= Beginning of Section =
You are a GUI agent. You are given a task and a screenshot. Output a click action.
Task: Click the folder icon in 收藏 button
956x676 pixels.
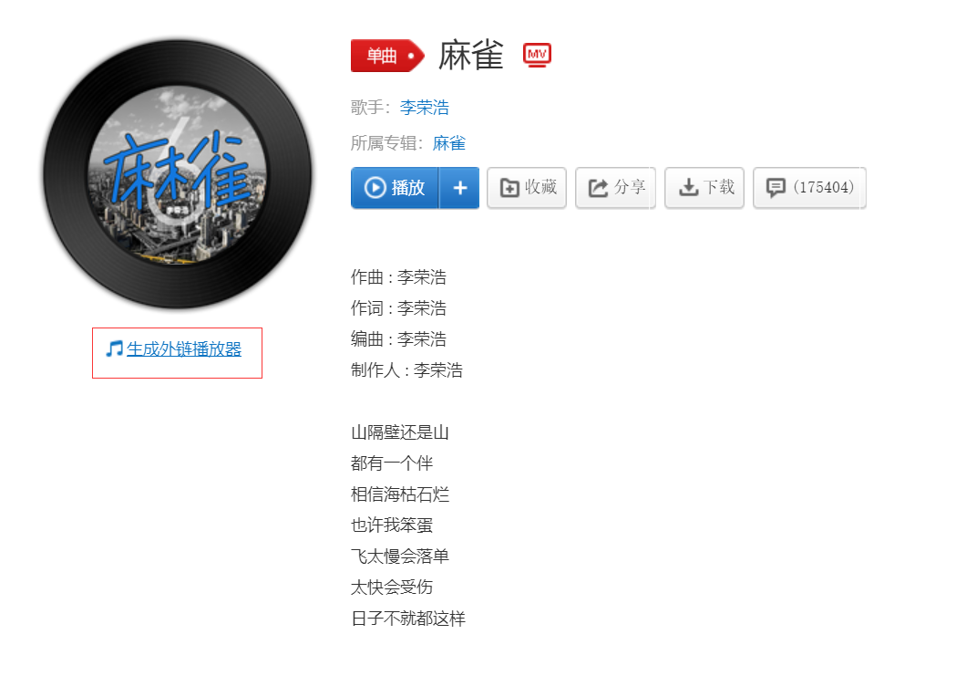(x=509, y=187)
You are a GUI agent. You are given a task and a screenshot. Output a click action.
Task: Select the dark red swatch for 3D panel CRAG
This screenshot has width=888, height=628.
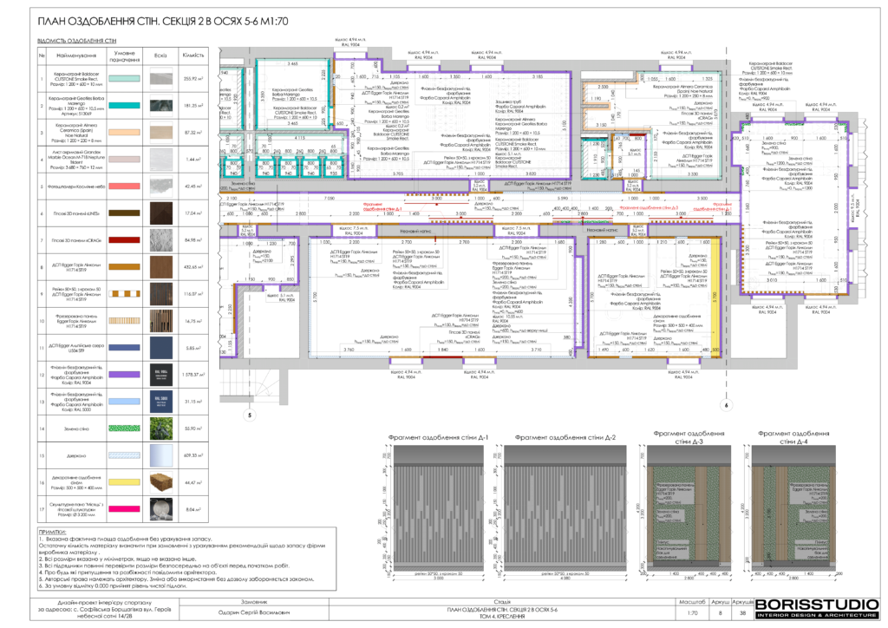pos(122,239)
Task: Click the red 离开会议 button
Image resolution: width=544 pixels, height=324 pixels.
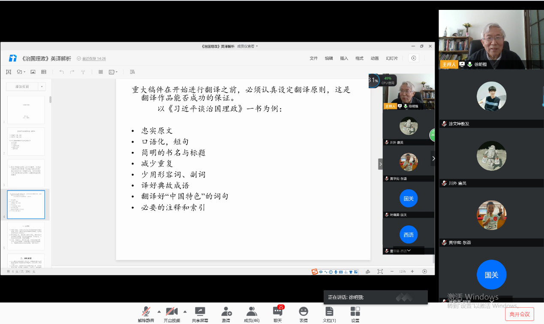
= End of Section =
EXERCISE DIRECTIONS
Verbatim copy with pictures excluded: write out the records above in full.

SOLUTION FOR THIS TASK
You are a GUI agent. You are given a task and a screenshot. Output a click action.
Task: Click the folder icon in 收藏 button
956x676 pixels.
(x=509, y=187)
You are a GUI agent. You are given a task and a screenshot. Output a click action.
Task: Select the dark red swatch for 3D panel CRAG
This screenshot has width=888, height=628.
pos(122,239)
Task: Click the red 离开会议 button
Image resolution: width=544 pixels, height=324 pixels.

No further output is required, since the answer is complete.